Stored data entries:

· · · · ·

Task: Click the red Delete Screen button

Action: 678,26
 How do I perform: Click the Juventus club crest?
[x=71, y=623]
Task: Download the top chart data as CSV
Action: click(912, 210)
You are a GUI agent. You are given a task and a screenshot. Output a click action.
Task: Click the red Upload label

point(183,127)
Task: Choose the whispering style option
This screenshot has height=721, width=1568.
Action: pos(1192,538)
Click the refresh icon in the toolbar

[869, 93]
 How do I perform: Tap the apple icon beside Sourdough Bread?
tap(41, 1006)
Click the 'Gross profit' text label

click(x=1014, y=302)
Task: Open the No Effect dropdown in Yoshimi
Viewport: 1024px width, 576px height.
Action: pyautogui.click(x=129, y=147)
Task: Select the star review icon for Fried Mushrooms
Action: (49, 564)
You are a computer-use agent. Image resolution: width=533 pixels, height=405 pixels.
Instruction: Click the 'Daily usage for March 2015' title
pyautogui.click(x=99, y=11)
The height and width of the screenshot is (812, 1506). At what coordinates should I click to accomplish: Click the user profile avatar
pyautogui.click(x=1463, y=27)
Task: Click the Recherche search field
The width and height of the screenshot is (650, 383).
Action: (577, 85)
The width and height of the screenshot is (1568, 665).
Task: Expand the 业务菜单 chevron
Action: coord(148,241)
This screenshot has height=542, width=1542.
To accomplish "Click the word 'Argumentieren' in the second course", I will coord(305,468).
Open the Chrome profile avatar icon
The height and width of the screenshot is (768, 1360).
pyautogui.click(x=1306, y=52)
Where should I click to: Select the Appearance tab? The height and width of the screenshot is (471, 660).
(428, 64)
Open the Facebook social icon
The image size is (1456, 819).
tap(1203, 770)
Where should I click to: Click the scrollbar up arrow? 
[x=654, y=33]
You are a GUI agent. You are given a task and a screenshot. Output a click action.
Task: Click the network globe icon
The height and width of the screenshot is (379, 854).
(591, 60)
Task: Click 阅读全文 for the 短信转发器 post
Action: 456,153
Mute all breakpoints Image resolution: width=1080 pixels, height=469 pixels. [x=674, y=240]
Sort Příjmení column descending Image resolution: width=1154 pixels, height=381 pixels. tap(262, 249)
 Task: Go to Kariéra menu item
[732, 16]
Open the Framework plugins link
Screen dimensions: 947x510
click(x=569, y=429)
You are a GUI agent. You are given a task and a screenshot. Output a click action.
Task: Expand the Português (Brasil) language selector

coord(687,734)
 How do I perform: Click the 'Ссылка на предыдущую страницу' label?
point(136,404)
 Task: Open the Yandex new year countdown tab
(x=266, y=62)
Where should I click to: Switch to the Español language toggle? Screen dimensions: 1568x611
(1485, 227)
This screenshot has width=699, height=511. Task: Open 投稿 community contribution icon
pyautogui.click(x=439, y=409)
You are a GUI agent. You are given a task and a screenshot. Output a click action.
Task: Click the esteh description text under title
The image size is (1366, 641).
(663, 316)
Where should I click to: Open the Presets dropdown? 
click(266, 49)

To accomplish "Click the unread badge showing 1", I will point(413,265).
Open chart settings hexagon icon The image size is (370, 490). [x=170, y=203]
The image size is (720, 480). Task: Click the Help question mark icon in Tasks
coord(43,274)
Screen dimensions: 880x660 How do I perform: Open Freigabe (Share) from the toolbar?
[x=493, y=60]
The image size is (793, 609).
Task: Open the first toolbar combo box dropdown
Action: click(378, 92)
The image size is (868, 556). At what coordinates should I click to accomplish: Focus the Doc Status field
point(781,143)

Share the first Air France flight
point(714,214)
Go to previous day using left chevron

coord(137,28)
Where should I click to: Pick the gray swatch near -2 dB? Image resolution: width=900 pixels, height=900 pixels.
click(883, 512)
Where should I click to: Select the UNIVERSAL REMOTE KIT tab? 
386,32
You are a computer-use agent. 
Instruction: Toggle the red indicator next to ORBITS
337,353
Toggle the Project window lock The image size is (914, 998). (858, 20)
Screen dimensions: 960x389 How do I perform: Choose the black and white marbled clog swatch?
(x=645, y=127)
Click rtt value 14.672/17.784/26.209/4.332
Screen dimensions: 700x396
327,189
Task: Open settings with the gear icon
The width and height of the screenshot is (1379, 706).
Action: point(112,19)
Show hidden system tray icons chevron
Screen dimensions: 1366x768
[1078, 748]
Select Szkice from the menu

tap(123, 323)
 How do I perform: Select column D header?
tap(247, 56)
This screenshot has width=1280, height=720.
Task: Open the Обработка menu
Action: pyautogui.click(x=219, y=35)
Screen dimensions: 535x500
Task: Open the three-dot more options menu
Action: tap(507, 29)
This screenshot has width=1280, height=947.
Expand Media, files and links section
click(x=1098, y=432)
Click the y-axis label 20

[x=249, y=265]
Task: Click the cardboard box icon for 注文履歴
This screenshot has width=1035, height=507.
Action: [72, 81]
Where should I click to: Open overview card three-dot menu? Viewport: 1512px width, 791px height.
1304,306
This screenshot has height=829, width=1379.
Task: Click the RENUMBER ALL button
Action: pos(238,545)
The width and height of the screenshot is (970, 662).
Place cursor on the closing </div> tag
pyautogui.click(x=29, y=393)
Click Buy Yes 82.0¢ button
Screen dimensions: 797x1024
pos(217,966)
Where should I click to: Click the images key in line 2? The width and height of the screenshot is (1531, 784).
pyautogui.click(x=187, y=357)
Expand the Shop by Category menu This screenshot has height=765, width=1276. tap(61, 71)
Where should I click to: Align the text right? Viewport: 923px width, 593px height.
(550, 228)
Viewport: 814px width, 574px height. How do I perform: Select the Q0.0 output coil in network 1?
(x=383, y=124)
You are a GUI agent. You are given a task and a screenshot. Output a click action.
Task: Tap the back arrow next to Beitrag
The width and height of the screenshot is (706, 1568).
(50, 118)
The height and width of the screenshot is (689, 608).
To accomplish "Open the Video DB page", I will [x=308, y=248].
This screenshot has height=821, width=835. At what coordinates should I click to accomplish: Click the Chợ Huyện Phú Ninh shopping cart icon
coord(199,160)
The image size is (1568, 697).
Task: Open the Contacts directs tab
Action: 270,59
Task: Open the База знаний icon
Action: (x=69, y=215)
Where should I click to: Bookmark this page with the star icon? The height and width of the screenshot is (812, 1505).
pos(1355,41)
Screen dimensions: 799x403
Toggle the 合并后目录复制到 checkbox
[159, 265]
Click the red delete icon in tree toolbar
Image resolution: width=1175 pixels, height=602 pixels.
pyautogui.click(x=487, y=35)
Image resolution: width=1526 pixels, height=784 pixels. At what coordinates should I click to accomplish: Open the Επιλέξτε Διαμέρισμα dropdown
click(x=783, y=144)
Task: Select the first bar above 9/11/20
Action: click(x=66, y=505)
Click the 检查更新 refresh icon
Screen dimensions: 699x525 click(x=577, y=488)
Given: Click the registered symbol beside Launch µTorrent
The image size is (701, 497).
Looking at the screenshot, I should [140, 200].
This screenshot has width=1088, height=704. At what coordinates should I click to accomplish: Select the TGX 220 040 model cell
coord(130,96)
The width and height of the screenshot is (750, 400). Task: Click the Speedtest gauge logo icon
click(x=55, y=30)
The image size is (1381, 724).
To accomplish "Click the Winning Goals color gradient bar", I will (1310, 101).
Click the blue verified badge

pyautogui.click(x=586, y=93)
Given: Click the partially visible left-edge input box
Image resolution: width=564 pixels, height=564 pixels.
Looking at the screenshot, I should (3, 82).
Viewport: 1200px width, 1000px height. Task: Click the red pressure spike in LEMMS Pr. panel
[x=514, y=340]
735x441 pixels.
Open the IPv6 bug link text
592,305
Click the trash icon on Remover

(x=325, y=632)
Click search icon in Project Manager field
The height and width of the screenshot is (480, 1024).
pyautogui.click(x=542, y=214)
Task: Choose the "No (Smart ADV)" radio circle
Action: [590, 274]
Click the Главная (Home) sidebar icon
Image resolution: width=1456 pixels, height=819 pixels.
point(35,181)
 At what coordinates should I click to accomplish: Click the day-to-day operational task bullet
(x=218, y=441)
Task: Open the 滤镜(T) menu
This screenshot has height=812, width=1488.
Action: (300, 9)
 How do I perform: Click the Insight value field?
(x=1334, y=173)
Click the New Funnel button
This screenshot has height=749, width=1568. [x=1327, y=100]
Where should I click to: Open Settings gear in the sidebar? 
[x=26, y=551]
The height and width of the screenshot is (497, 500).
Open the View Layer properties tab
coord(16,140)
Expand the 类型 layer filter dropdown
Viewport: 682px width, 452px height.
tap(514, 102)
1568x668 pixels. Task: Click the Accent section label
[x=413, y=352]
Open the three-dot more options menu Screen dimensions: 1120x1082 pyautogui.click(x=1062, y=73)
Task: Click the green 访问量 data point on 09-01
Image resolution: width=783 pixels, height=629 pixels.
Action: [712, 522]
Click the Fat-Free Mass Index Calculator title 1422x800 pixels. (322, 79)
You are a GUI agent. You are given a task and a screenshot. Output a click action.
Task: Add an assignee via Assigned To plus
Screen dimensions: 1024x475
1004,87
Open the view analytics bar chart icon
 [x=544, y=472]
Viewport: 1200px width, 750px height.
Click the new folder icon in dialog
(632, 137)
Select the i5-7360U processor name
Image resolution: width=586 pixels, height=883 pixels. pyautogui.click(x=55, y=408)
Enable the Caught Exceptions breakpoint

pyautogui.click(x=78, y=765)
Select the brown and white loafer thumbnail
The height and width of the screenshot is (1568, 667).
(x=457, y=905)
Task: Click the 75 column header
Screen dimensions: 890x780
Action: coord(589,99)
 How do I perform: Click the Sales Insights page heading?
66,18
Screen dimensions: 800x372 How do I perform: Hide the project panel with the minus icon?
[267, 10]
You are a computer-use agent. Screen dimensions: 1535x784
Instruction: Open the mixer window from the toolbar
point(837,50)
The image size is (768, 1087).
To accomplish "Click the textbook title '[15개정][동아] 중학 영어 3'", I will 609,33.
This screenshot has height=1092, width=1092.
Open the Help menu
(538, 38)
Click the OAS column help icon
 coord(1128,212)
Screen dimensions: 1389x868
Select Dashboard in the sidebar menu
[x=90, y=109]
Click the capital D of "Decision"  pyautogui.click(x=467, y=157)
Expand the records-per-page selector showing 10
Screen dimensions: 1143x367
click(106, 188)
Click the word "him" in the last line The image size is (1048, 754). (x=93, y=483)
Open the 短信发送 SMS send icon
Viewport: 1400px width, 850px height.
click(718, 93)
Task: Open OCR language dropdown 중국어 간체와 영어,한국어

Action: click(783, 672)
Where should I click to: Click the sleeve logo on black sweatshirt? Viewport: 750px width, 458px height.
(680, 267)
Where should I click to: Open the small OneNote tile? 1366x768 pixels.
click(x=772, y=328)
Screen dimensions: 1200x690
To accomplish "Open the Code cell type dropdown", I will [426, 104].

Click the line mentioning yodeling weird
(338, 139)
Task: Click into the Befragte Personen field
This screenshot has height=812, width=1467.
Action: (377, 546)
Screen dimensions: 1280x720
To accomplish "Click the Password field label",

· · · · ·

— Problem to solve —
Check each line of the data above, and please copy the ones in which the string "search" occurs.

— Written solution —
Task: Click the Recherche search field
Click search icon in Project Manager field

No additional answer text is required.